* _TASK REQUIREMENTS_:
- A) Answer these questions from the forum thread about PHP URLs and missing PR:
(i) Whose site is the poster looking at?
(ii) Which page of the site has PR?
(iii) What file extension appears in the URLs of the problem pages?
- B) Continue the forum thread about PHP URLs and missing PR from the point where it stops.
-- START SELECTED EXCERPT --
Forum Moderators: open

Message Too Old, No Replies

PHP, url only, and no PR on internal pages

         

Spine

4:39 pm on Jan 20, 2005 (gmt 0)

10+ Year Member



I'm a bit stumped.

My brother in-law has me looking at his site to make suggestions about how he could improve.

I took a look with a site: command, and it seems that many of his pages are listed with the URL only. Even worse, none of the pages have PR, just his index page.
The site actually has decent incoming links, decent PR on the index page, and has been around for awhile.

I'm thinking his PHP has something to do with the problem, but I'm an HTML guy, so I don't know quite how or where the problem would cause this.

The problem pages have URLs like:

www.domain.com/directory/example.php?exampleid=1111&cat=11&page=2

Any ideas why these internal pages have no PR at all from his index page?

Spine

9:43 am on Jan 22, 2005 (gmt 0)
-- END SELECTED EXCERPT --
-- START DATA ENTRIES --
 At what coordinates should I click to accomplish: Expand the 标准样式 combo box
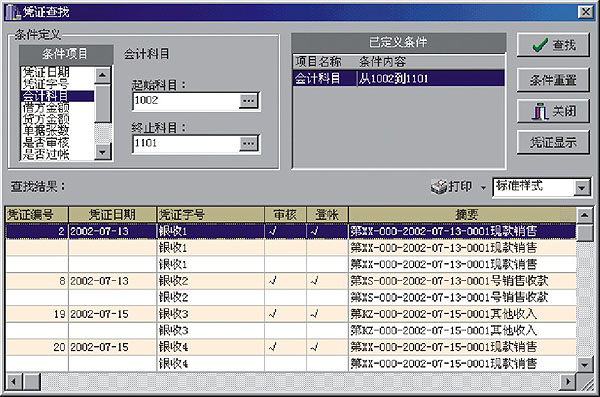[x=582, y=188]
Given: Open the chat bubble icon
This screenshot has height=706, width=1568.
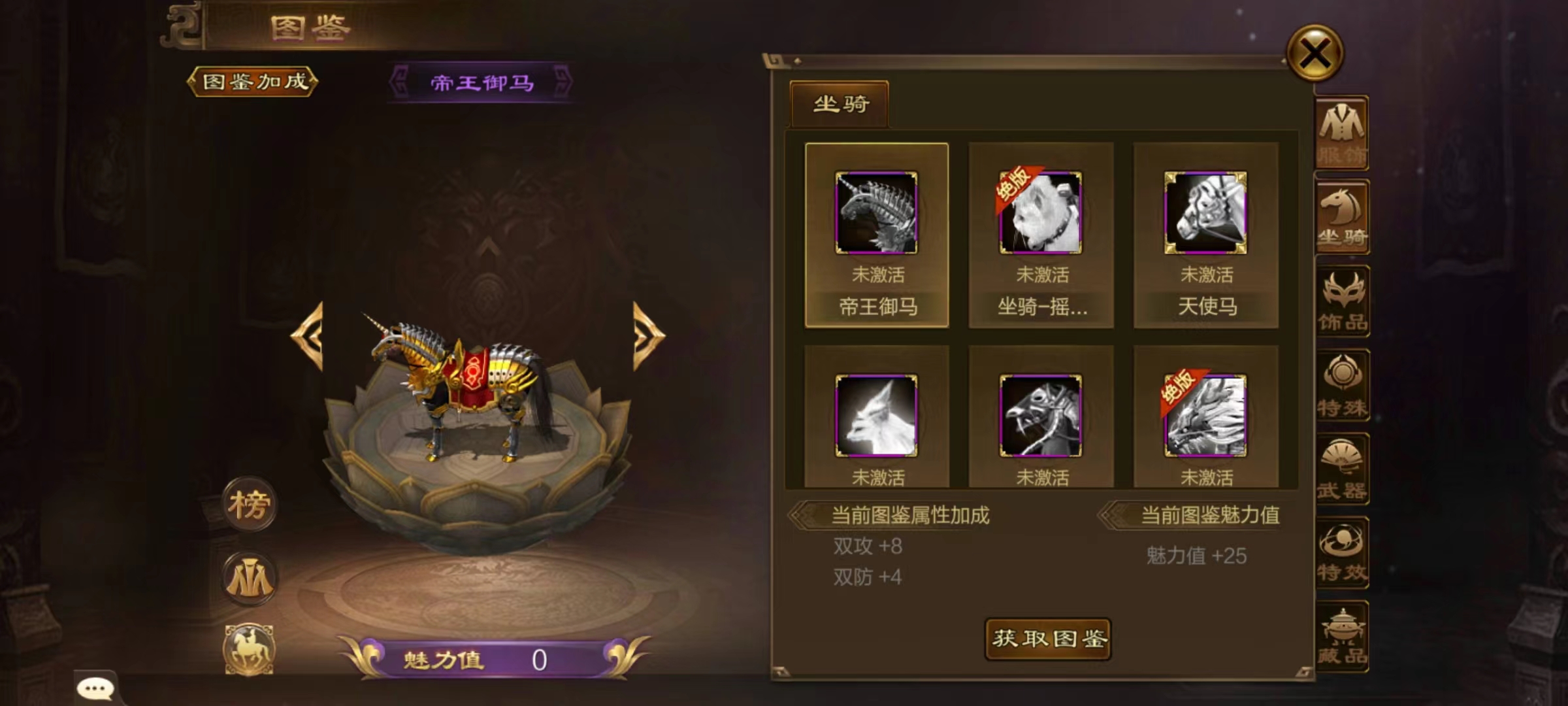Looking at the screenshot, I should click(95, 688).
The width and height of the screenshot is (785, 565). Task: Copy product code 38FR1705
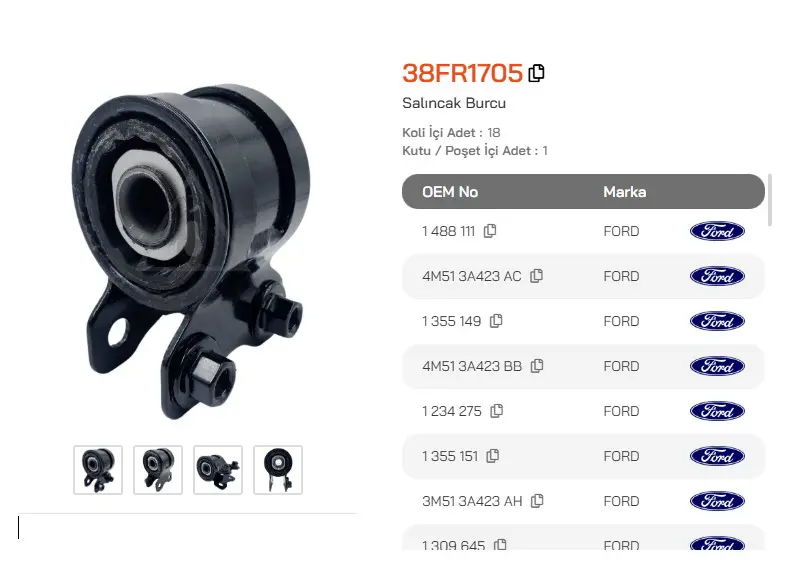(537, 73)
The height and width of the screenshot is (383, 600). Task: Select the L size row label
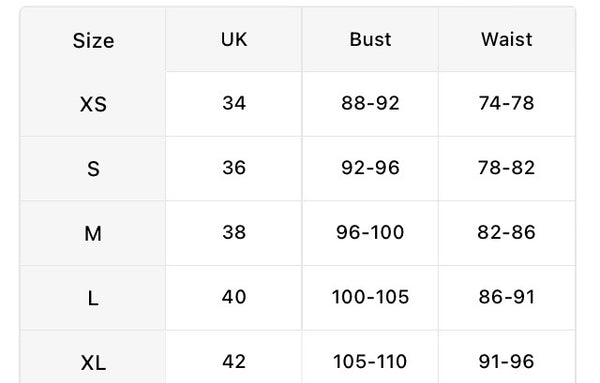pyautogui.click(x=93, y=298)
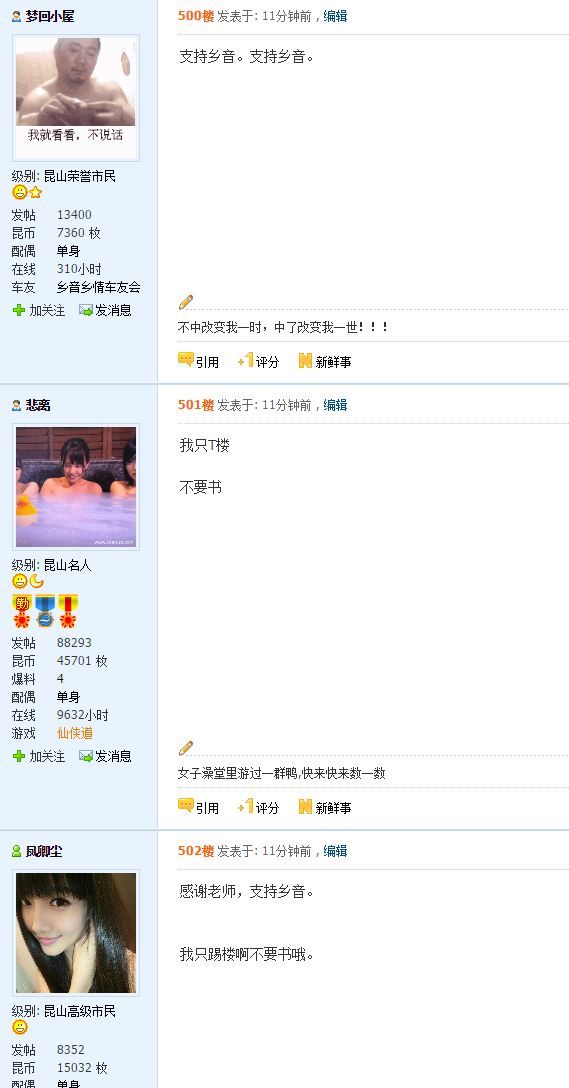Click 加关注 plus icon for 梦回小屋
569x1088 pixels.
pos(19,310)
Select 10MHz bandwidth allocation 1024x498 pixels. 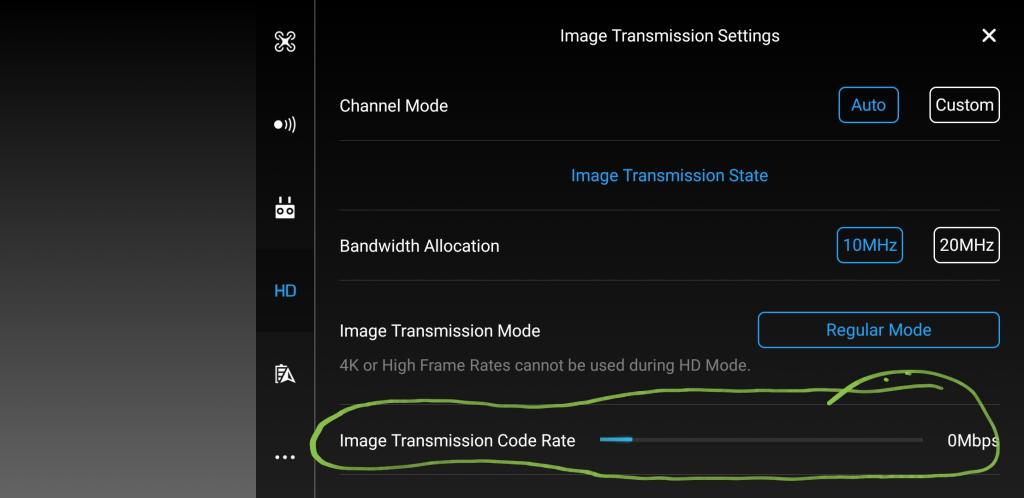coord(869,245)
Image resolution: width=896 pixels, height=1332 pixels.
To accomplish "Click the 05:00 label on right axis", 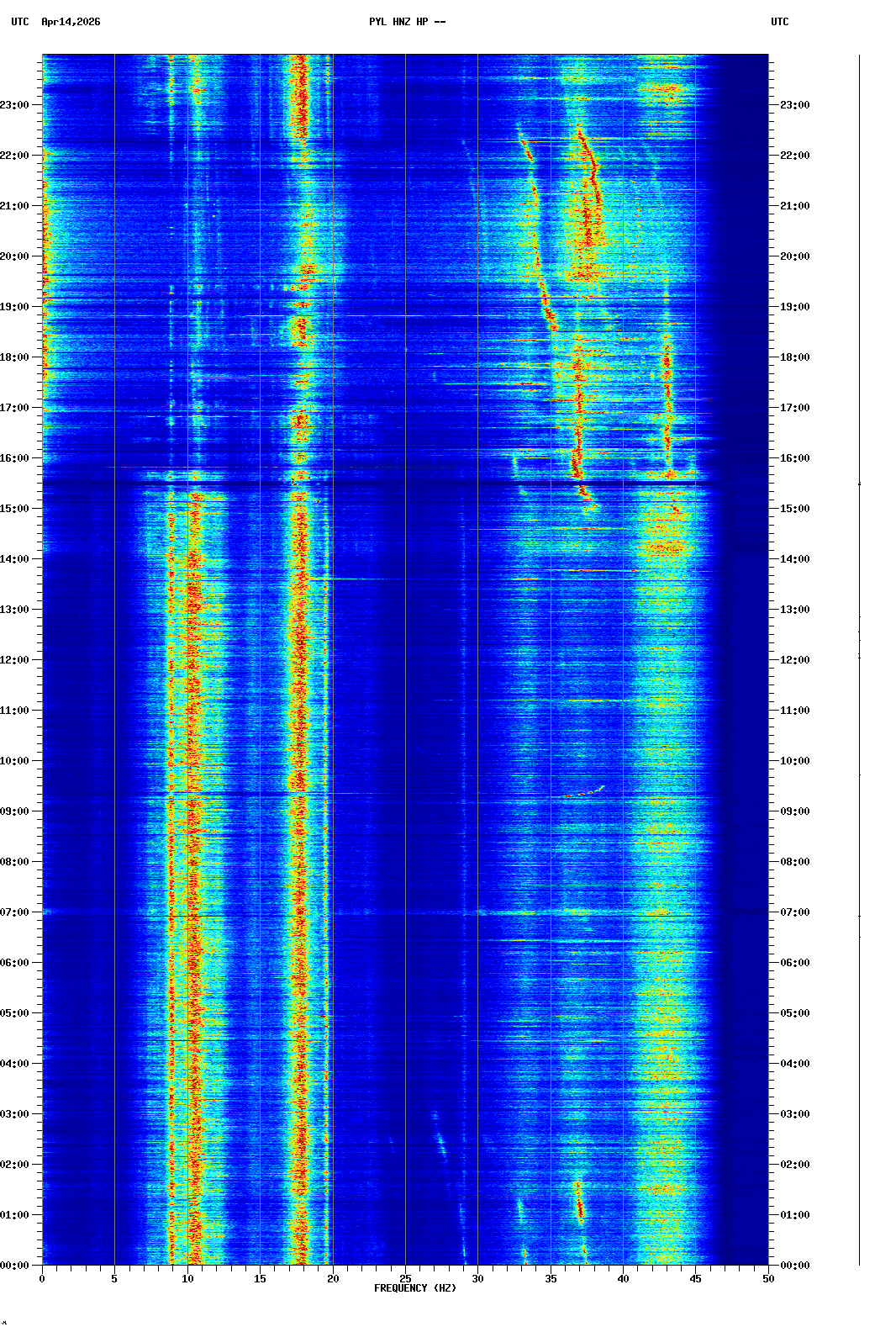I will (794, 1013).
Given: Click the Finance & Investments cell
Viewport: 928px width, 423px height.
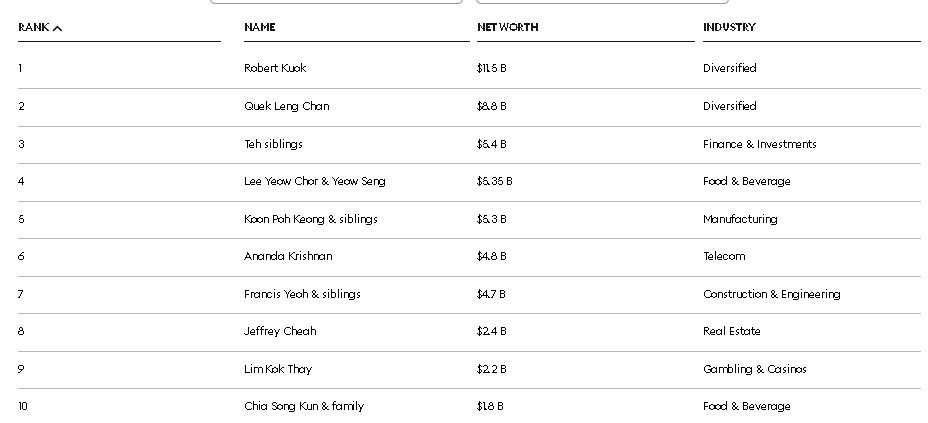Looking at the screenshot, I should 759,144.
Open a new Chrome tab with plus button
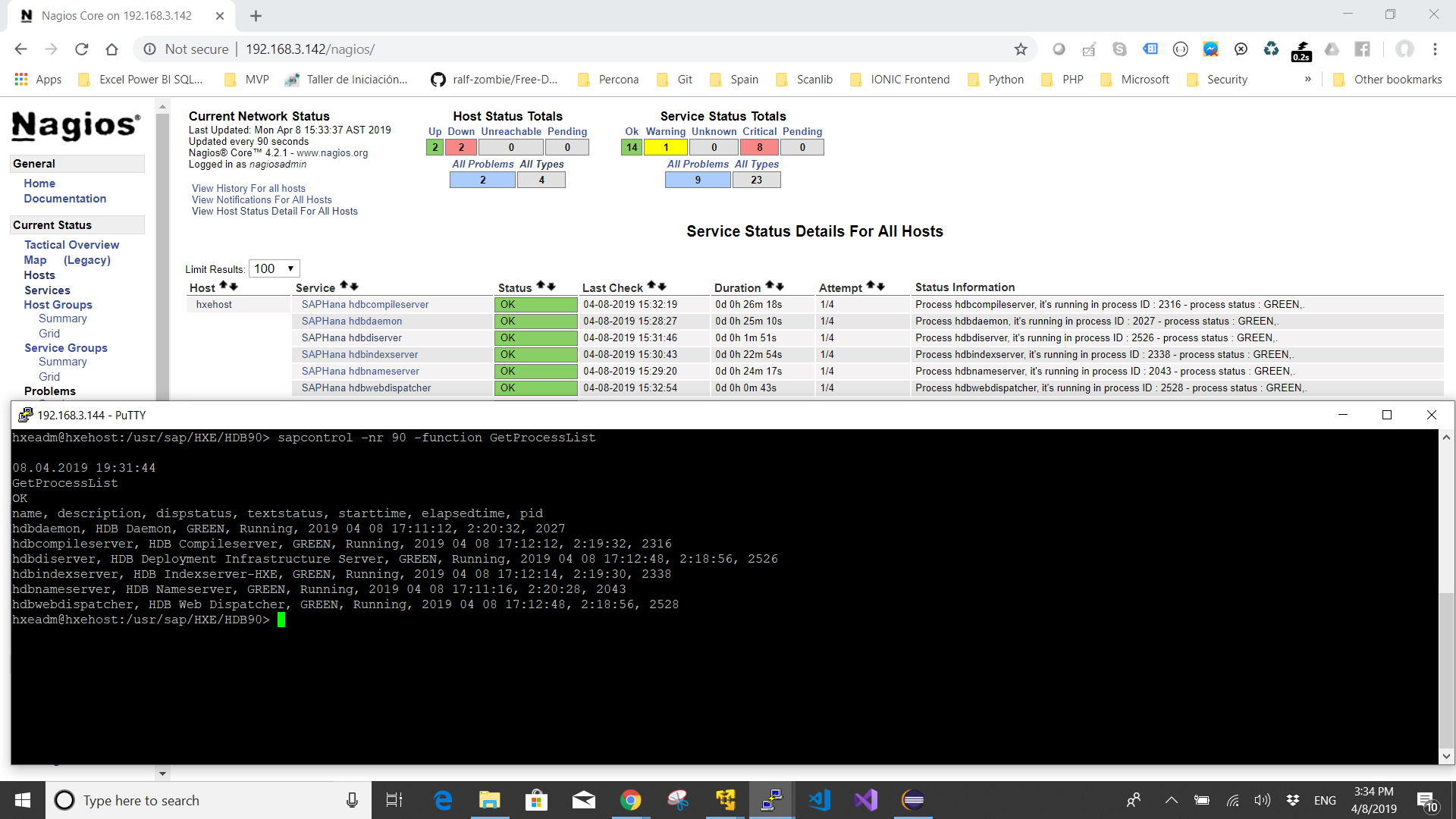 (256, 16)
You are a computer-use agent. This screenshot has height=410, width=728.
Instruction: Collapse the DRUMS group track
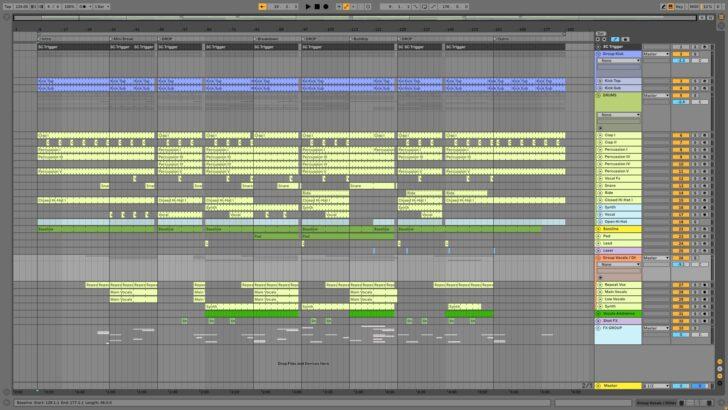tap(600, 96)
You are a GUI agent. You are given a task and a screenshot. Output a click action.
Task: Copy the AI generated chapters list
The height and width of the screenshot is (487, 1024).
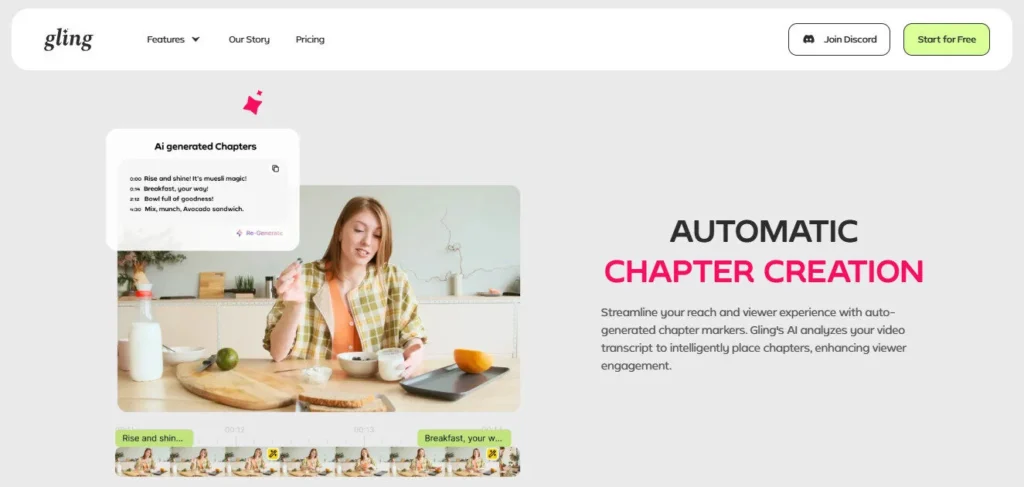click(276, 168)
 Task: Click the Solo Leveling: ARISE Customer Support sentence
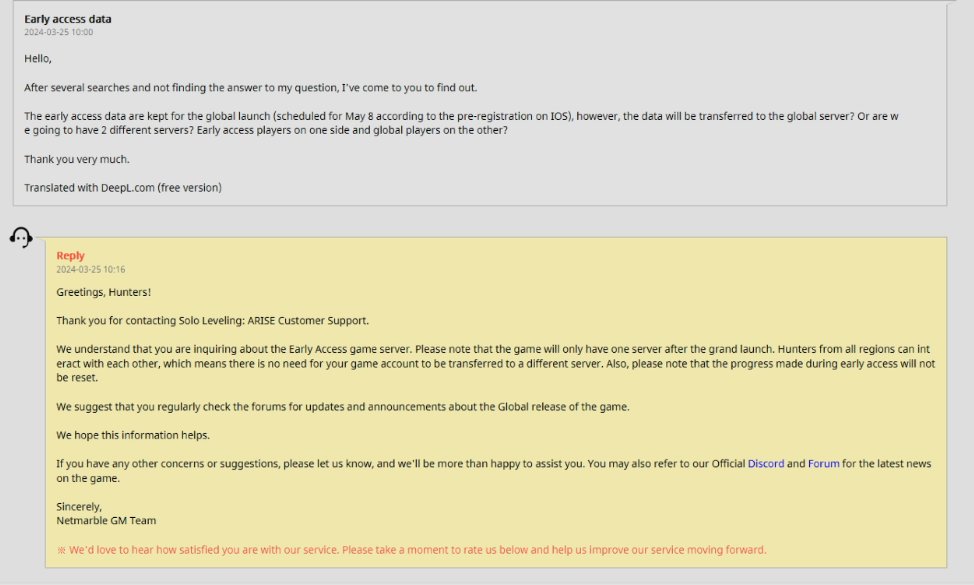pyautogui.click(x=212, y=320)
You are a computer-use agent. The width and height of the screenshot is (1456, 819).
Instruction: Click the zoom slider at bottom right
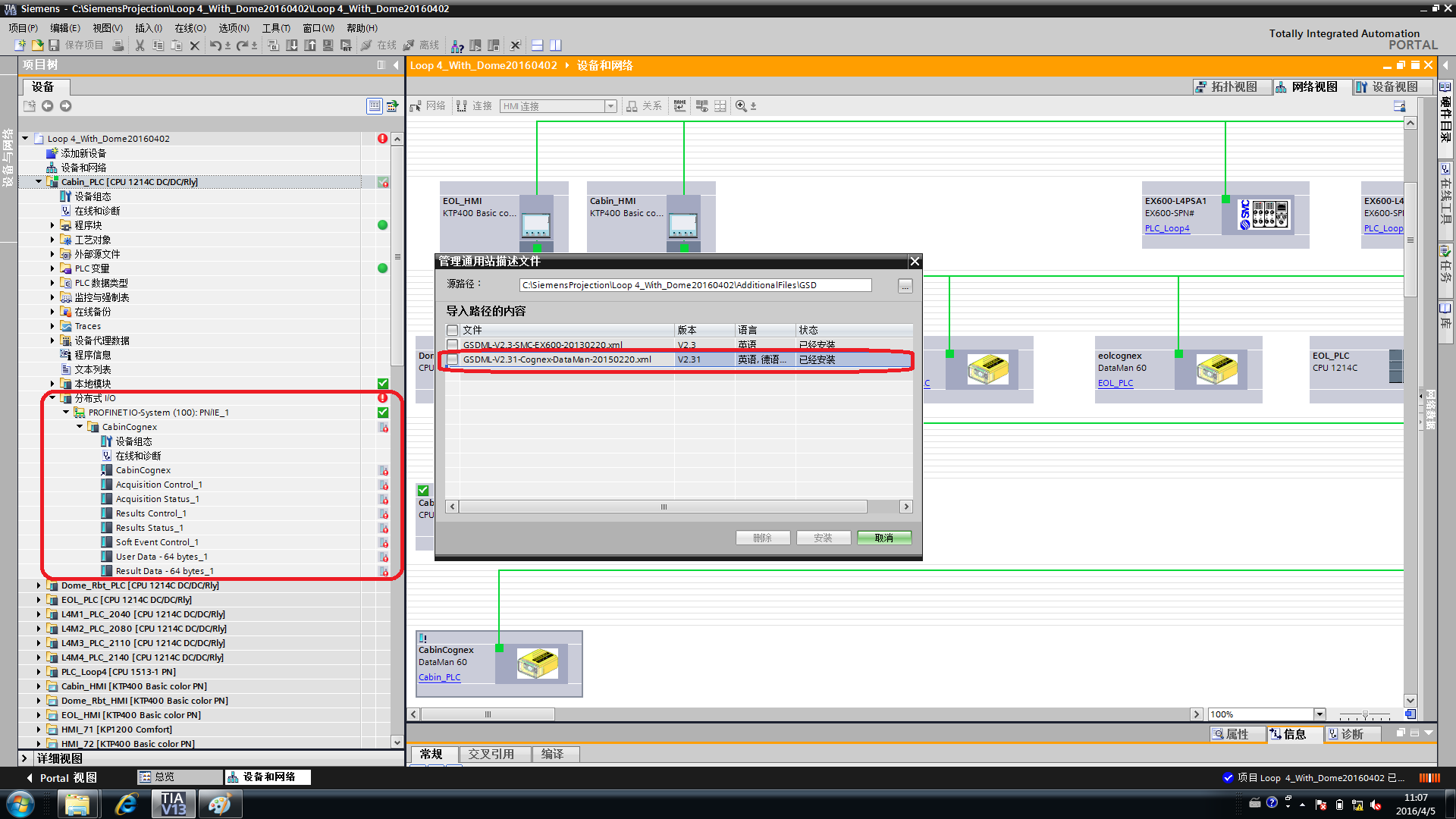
-- END DATA ENTRIES --
* _ANSWER LIST_:
- A)
(i) The site belongs to the poster's brother-in-law.
(ii) Only the index page has PR.
(iii) The extension is .php.

- B)
10+ Year Member



No ideas?

I'm not the webmaster for his site, and I mostly deal with HTML.

Without being able to look around 'inside', and with PHP I'm kinda guessing, but I'd like to help the guy.

Could it be that a part of the PHP script is in a directory where googlebot can't go? Some of his pages like domain.com/item.php have PR, but ALL of the pages with URLs like I listed above in a directory are URL only.

Something has to be stopping googlebot from getting to these pages. It's almost like one of the tricks that some folks use for bogus recip links, but it's affecting their own internal pages and causing an URL only to show up.

His site also has a lot of drop down menus for linking, but they seem to be in the proper <a href=" format.

JuniorOptimizer

12:40 pm on Jan 22, 2005 (gmt 0)

WebmasterWorld Senior Member 10+ Year Member



Almost every site listing of a PHP has url only listings. This includes sites that specifically exclude such pages from being crawled.

The reason, as I know it, is that Google has followed a link from "somewhere" and knows about those pages. Even though they don't plan on including them, they "know" about them and list them in the site: command.

inbound

2:08 pm on Jan 22, 2005 (gmt 0)

WebmasterWorld Senior Member 10+ Year Member



PHP pages are crawled and added to the main index from my site even though the robots.txt instructs crawlers not to.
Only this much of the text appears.